The Mississippi opinion does not specifically address the issue of notice upon discovery of confidential metadata.

A separate opinion (No. 253, rendered 6/17/2005, amended 4/6/2013) addresses the somewhat related subject of inadvertent disclosure of attorney-client communications. On that subject, the Committee states that "fundamental decency requires that an attorney in possession of an opposing party's attorney-client communication for which the attorney-client privilege has not been intentionally waived should advise opposing counsel of the fact of its disclosure, regardless of the specific facts surrounding disclosure." [No. 253]

That opinion states that, following disclosure, the parties can turn to the legal implications of the disclosure. [No. 253]

New Hampshire Bar Association - Ethics Committee

Opinion 2008-2009/4


Identifying that the "[e]xchange of electronic documents is an essential part of modern law practice," the New Hampshire Bar Association's Ethics Committee held that "a sending lawyer who transmits electronic documents or files has a duty to use reasonable care to guard against disclosure of metadata that might contain confidential communication." [2008-2009/4]

The committee added that "what constitutes reasonable care will depend upon the facts and circumstances" and therefore "there can be no per se rule on transmission of metadata." [2008-2009/4]


"The objective standard dictates a conclusion that receipt of confidential information in the form of metadata is the result of inadvertence, just as receipt of attorney notes stapled to a draft document would necessarily be the result of inadvertence. As a result, Rule 4.4(b) imposes an obligation on the receiving lawyer to refrain from reviewing the metadata." [2008-2009/4]


"To the extent that metadata is unintentionally reviewed, receiving lawyers should abide by the directives set forth in Rule 4.4(b)." [2008-2009/4]

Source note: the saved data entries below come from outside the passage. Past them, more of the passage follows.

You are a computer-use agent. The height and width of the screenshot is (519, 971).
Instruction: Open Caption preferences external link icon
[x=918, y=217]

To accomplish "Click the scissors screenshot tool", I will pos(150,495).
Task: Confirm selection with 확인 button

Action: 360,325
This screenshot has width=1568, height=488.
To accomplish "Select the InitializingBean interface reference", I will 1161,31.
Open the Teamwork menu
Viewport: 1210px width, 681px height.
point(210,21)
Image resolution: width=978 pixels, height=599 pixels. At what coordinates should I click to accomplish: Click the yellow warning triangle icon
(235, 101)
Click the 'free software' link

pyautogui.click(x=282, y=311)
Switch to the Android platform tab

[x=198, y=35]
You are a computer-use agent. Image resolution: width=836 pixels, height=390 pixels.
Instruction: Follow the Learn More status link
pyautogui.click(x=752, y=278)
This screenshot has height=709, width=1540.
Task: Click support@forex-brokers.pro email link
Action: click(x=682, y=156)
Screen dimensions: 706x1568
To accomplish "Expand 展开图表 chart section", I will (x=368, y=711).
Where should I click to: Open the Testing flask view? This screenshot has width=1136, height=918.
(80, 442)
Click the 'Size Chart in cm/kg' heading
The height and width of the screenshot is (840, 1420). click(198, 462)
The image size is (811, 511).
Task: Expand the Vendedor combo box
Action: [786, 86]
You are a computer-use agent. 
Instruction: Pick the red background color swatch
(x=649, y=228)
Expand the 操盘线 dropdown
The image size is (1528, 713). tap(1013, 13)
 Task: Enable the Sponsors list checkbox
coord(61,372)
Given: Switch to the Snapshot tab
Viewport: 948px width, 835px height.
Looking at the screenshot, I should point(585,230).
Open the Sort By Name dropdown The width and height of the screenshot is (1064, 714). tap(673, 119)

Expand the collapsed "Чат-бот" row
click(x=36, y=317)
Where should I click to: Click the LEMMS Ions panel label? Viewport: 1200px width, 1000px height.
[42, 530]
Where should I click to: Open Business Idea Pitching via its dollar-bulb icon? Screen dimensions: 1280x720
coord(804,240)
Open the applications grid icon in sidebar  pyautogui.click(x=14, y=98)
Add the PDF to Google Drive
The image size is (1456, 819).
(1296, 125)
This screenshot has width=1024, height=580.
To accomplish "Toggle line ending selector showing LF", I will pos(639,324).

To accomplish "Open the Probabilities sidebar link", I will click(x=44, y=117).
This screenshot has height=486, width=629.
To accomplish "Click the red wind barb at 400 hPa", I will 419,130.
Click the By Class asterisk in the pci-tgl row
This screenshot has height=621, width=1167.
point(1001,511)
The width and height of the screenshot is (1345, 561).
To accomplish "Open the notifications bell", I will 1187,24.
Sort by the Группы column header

New Hampshire's Rule 4.4(b) provides that a "lawyer who receives materials relating to the representation of the lawyer's client and knows that the material was inadvertently sent shall promptly notify the sender and shall not examine the materials. The receiving lawyer shall abide by the sender's instructions or seek determination by a tribunal." [NHRPC 4.4(b)]

New York State Bar Association - Committee on Professional Ethics

Opinion 749
Opinion 782

Association of the Bar of the City of New York - Committee on Professional and Judicial Ethics

Formal Opinion 2003-04


The New York State Bar Association's Committee on Professional Ethics noted generally that "a lawyer who uses technology to communicate with clients must use reasonable care with respect to such communication, and therefore must assess the risks attendant to the use of that technology and determine if the mode of transmission is appropriate under the circumstances." The extent of reasonable care "will vary with the circumstances."[782]

With regard specifically to metadata, the NYSBA Committee concluded its opinion by stating that "[l]awyers have a duty under DR 4-101 to use reasonable care when transmitting documents by e-mail to prevent the disclosure of metadata containing client confidences or secrets." [782]


The Committee held that "in light of the strong public policy in favor of preserving confidentiality as the foundation of the lawyer-client relationship, use of technology to surreptitiously obtain information that may be protected by the attorney-client privilege, the work product doctrine or that may otherwise constitute a "secret" of another lawyer's client would violate the letter and spirit of these Disciplinary Rules." [749]


The ABCNY's Committee on Professional and Judicial Ethics concluded that an attorney who receives a communication and is exposed to its contents "prior to knowing or having reason to know that the communication was misdirected ... is not barred, at least as an ethical matter, from using the information," but also stated that "it is essential as an ethical matter that a receiving attorney promptly notify the sending attorney of an inadvertent disclosure in order to give the sending attorney a reasonable opportunity to promptly take whatever steps he or she feels are necessary to prevent any further disclosure." [2003-04]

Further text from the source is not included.